— Begin Input records —
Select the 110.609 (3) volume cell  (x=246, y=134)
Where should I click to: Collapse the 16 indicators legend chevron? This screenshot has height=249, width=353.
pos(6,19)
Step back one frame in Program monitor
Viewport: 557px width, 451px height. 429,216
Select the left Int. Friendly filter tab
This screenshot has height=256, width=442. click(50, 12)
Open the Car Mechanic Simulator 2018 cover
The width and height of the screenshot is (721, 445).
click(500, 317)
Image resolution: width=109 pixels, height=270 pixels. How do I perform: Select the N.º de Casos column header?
— End Input records —
— Begin Input records —
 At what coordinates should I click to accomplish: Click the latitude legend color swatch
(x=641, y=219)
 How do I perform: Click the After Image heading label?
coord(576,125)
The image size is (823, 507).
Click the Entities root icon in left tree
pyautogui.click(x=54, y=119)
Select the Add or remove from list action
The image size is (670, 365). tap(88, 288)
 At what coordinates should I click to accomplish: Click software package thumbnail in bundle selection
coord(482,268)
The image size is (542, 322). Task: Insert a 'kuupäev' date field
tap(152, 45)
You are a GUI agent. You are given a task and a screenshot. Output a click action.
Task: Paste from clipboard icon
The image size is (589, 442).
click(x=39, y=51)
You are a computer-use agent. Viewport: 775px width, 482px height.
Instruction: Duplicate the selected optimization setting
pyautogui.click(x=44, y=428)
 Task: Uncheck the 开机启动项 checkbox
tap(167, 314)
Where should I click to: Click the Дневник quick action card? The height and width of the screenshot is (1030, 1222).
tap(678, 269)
— End Input records —
— Begin Input records —
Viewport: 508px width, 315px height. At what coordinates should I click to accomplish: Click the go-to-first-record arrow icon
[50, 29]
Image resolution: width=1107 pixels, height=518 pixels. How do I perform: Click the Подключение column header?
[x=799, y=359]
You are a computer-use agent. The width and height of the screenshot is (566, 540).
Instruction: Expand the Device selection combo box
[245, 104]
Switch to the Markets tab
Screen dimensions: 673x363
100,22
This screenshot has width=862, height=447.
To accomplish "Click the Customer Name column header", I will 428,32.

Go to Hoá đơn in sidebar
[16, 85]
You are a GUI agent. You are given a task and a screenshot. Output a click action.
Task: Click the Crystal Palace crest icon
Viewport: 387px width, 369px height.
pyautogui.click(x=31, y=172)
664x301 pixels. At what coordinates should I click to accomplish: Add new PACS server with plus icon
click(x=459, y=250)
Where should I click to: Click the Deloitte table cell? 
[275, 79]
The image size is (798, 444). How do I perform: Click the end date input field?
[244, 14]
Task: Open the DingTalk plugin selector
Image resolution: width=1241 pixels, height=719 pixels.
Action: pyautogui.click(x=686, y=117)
— End Input records —
▶ _Required task_:
Copy out the records from the line containing "The image size is (823, 507)." through the line containing "tap(152, 45)", keeping every character unchanged.

▶ _Exercise solution_:
The image size is (823, 507).
Click the Entities root icon in left tree
pyautogui.click(x=54, y=119)
Select the Add or remove from list action
The image size is (670, 365). tap(88, 288)
 At what coordinates should I click to accomplish: Click software package thumbnail in bundle selection
coord(482,268)
The image size is (542, 322). Task: Insert a 'kuupäev' date field
tap(152, 45)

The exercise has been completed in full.